The problem: Swap "PDF document" for "web page" and rewrite the material from the line containing "The width and" through the end of the records, with everything else unchanged. Leave the pictures out of your answer.

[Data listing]
◇ ◇ ◇ ◇ ◇ ◇ ◇

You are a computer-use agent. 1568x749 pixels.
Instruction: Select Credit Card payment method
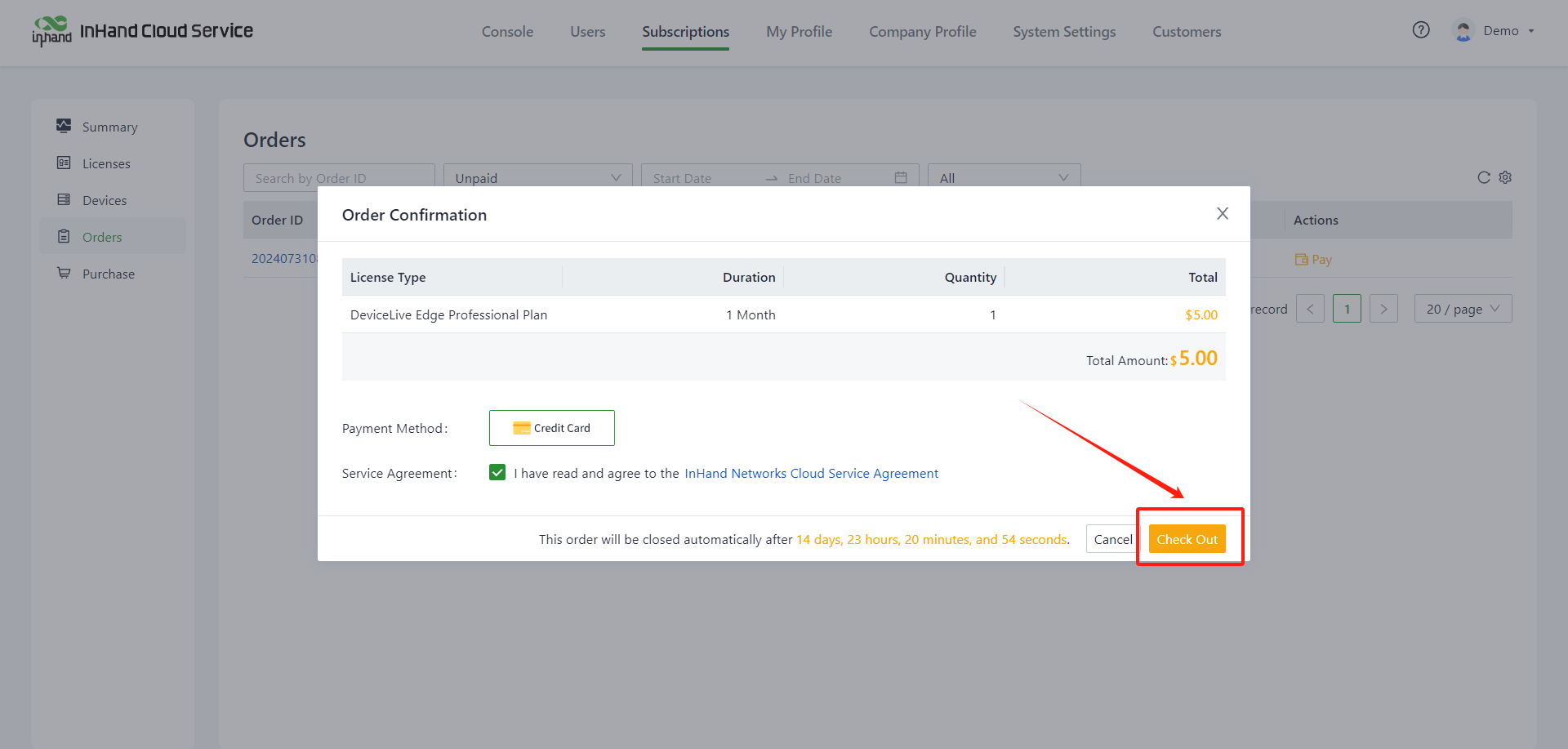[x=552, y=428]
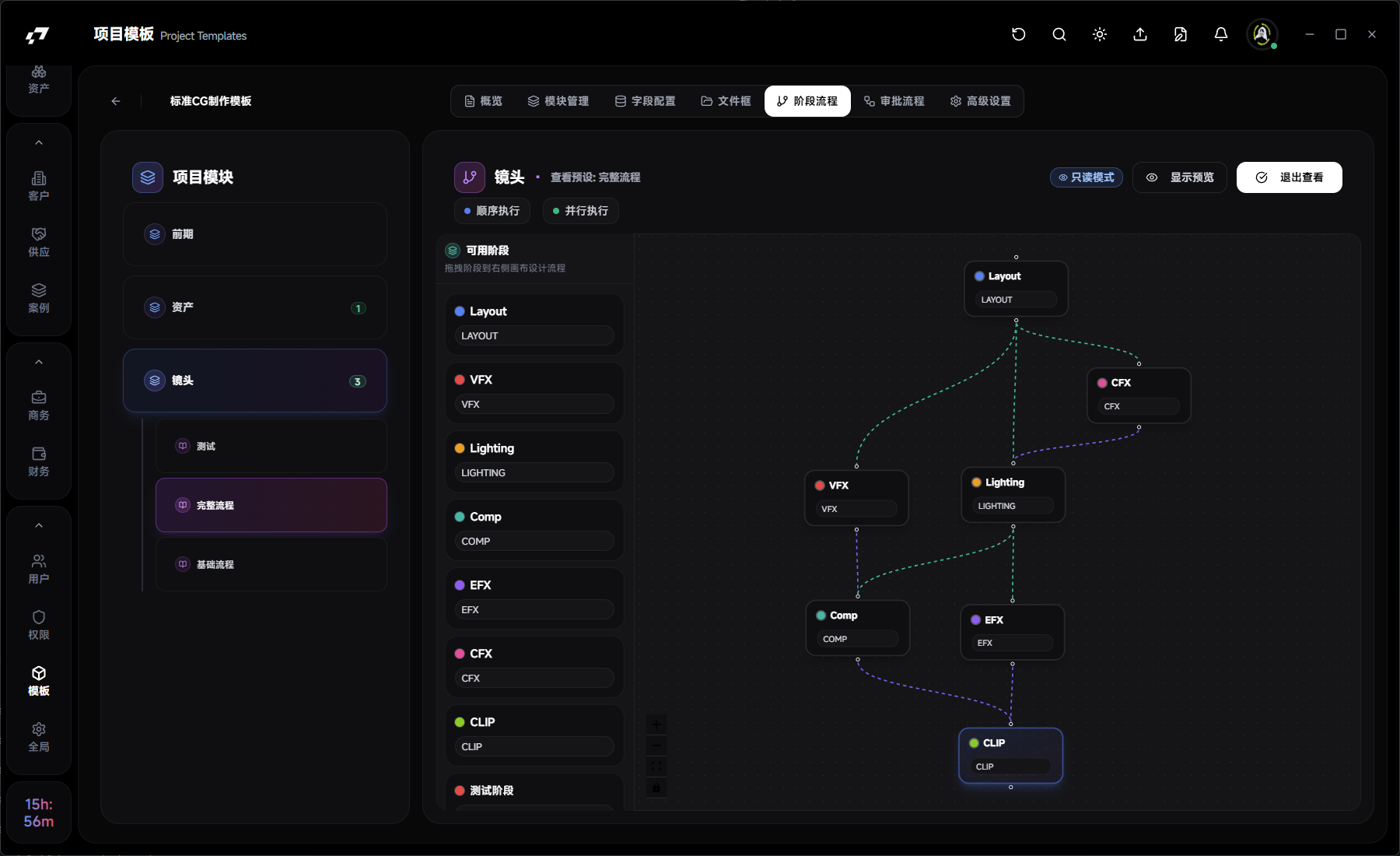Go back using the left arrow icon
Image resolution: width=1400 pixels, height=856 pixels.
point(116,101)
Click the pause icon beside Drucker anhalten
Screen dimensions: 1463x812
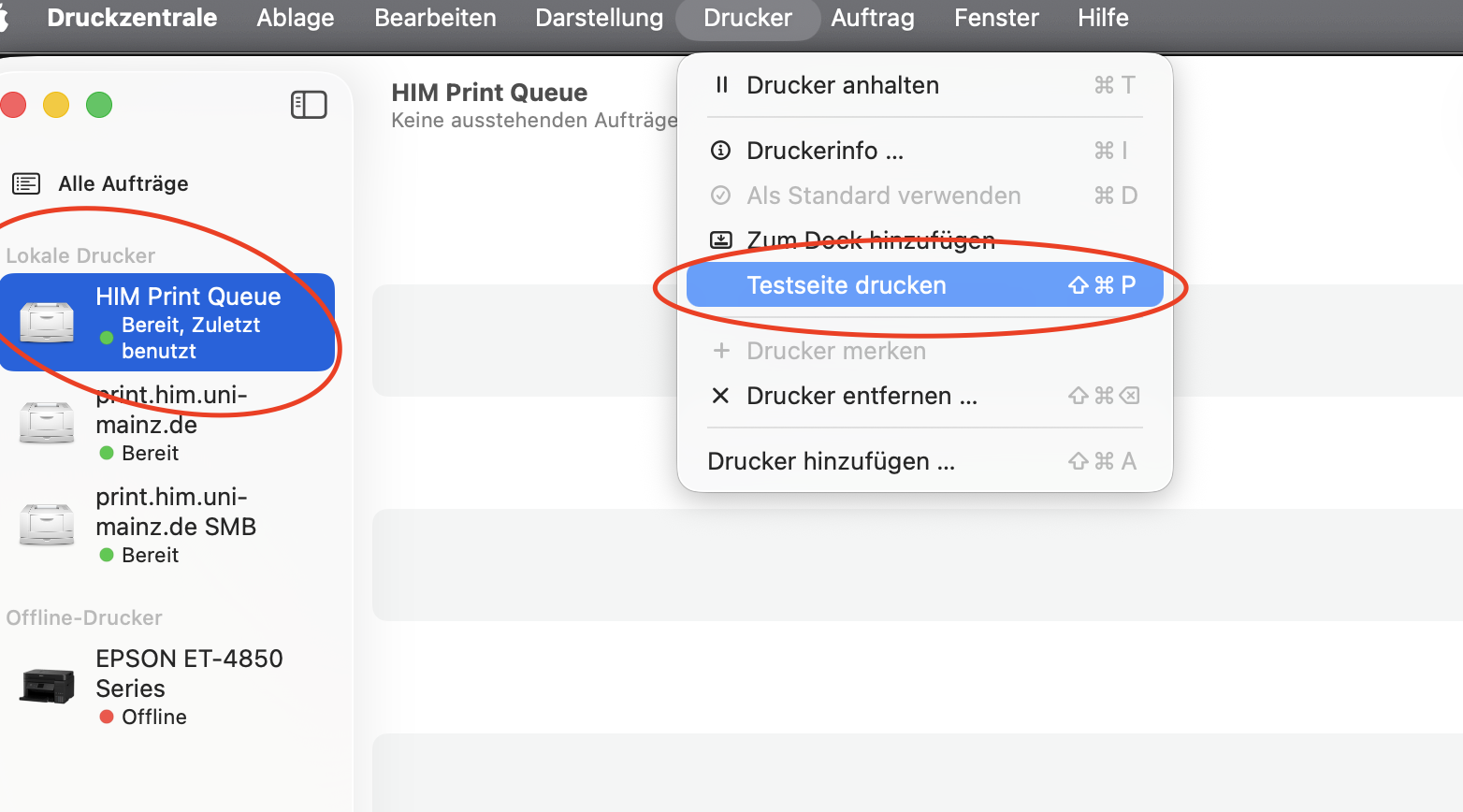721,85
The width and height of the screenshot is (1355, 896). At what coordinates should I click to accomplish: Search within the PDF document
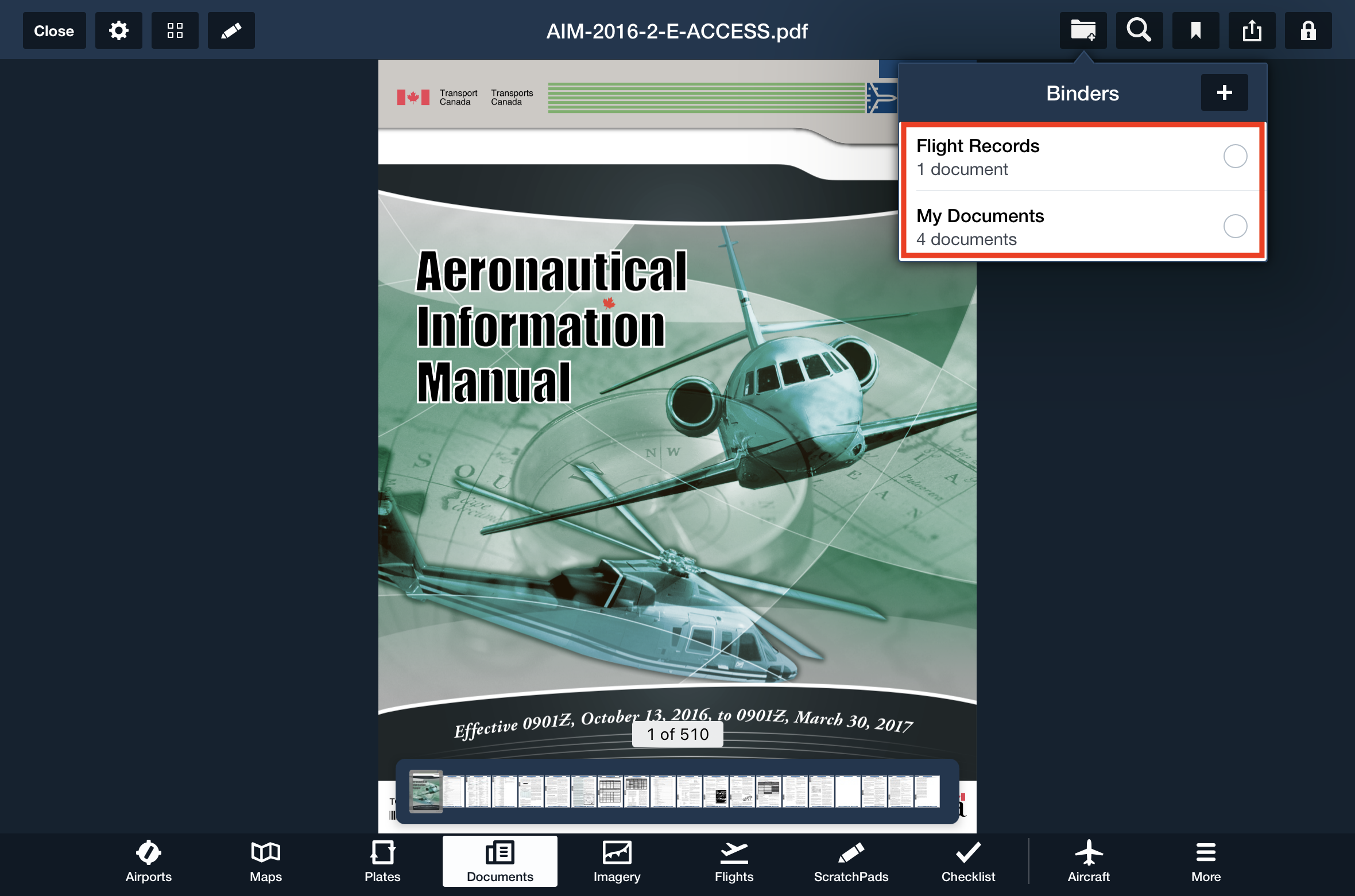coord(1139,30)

◇ ◇ ◇ ◇ ◇ ◇ ◇

Exercise output:
The width and height of the screenshot is (1355, 896). At what coordinates should I click to accomplish: Search within the web page
coord(1139,30)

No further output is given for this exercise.